1a  Study artist engaged by sensational plot (10)
{CONSPIRACY} – the definition is plot and it’s constructed from CON (study) followed by SPICY (sensational) with RA (artist) inside (engaged).

6a  Powdery stuff, stash of fatal cocaine (4)
{TALC} – this powdery stuff is stashed inside fatal cocaine.

10a  Bright fish close to dinghy (5)
{RUDDY} – combine RUDD (the red-eye fish) and the last letter (close) of dinghY.

11a  Noticeable old boy with fantastic virtues (9)
{OBTRUSIVE} – an anagram (fantastic) of VIRTUES follows OB (old boy).

12a  Mention of one active near banker, expert on board (7)
{FISCHER} – In a week when it was announced that Garry Kasparov and Anatoly Karpov are renewing their old rivalry with a 12-game duel in Spain, it is appropriate to remember another of the great chess world champions (expert on board). His name is a sound-alike (mention) of fisher (one active near banker, i.e. river).

13a  Confirmation needed for one to succeed? (7)
{PROBATE} – cryptic definition of the proof which needs to be obtained before a dead person’s assets can be distributed to his/her heirs.

14a  Chicken and fat hen I trade in exchange (5-7)
{FAINT-HEARTED} – an anagram (in exchange) of FAT HEN I TRADE leads to an expression meaning lacking courage.

18a  Simple rustic lad loving tie I sported, not new (7,5)
{VILLAGE IDIOT} – an anagram (sported) of LAD LOVInG TIE I (with the N(ew) dropped) gives us this simple rustic. This reminds me of a famous put-down line in a company appraisal “His presence in this organisation is depriving a village somewhere of a perfectly good idiot!”.

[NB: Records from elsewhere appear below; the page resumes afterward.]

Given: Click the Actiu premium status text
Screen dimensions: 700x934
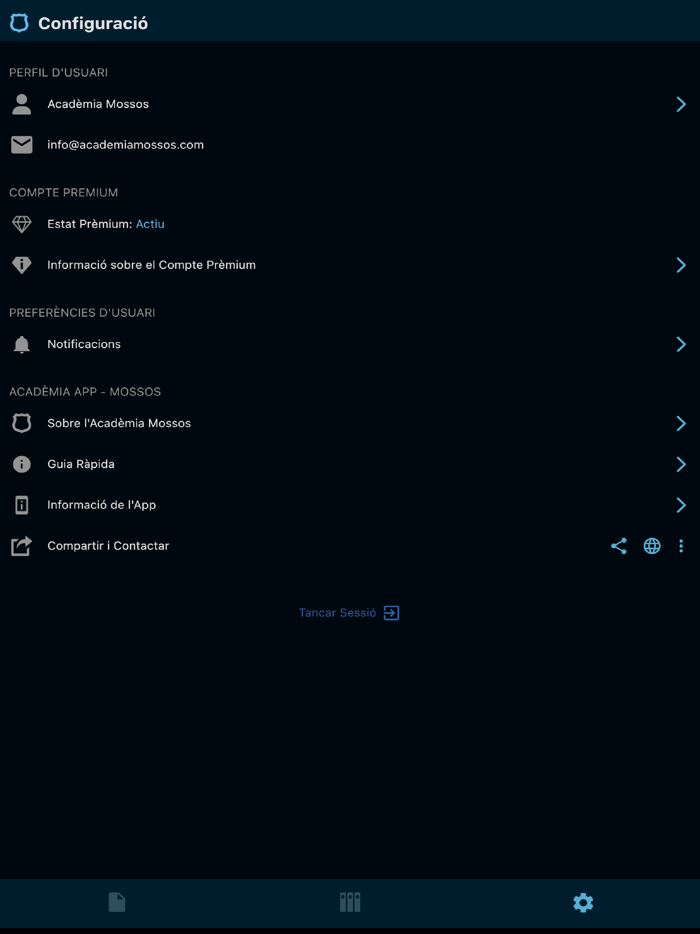Looking at the screenshot, I should (x=150, y=224).
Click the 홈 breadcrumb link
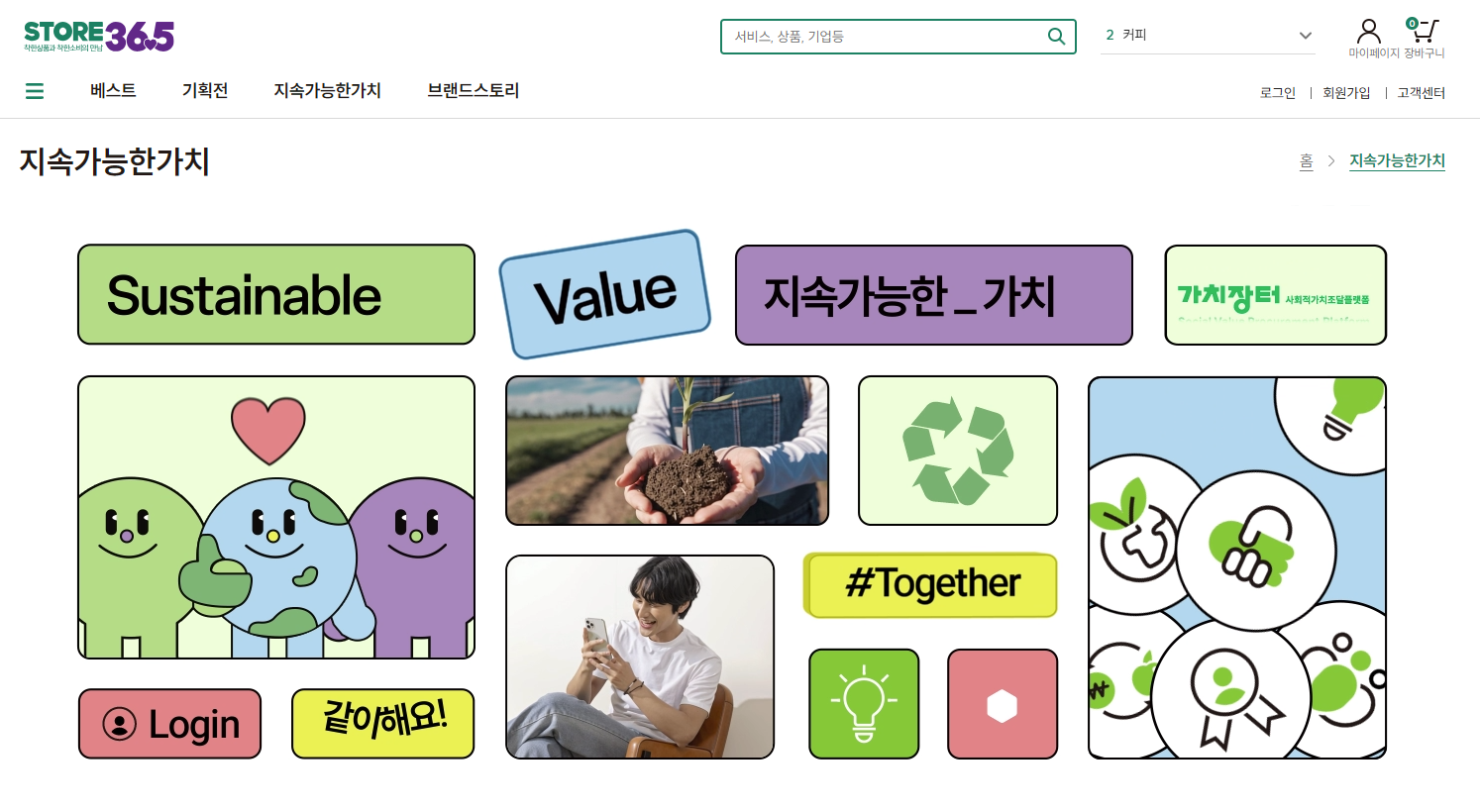The image size is (1480, 812). pyautogui.click(x=1307, y=160)
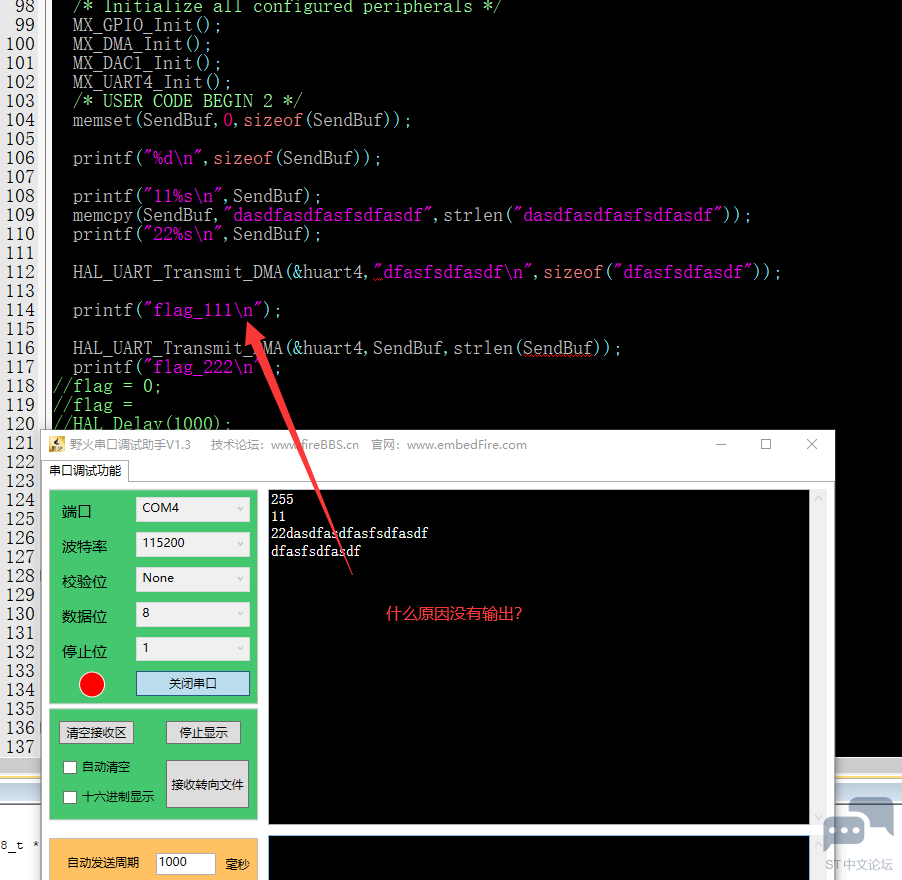The height and width of the screenshot is (880, 902).
Task: Visit the www.embedFire.com official site link
Action: (466, 444)
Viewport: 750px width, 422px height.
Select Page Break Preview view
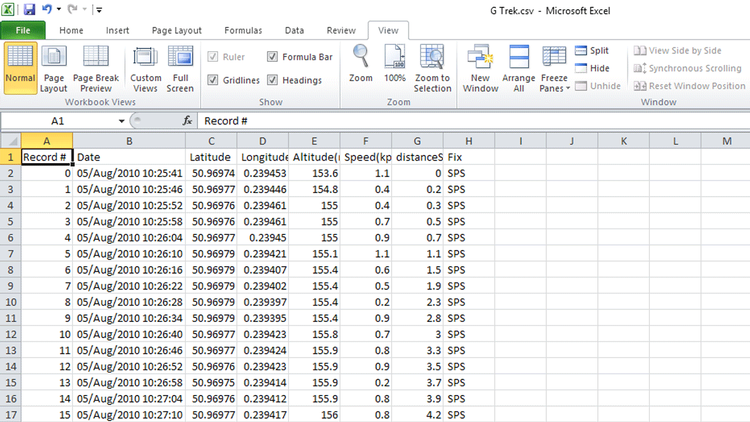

21a  Singer on TV might use such clips possibly around openings to youthful numbers (3-4)
{LIP-SYNC} – an anagram (possibly) of CLIPS around the opening letters of Youthful Numbers gives the technical term for miming to a pre-recorded song. Some performers can do this more convincingly than others.

23a  Fish provided in a lukewarm starter in eatery (7)
{ALEWIFE} – this species of herring is constructed from A LEW (lukewarm) and E(atery) with IF (provided) inside.

24a  Battle of Saigon, one not good and characterised by struggle (9)
{AGONISING} – an anagram (battle) of SAIGON is followed by I (one) N(ot) G(ood) to produce an adjective meaning having a severe mental struggle.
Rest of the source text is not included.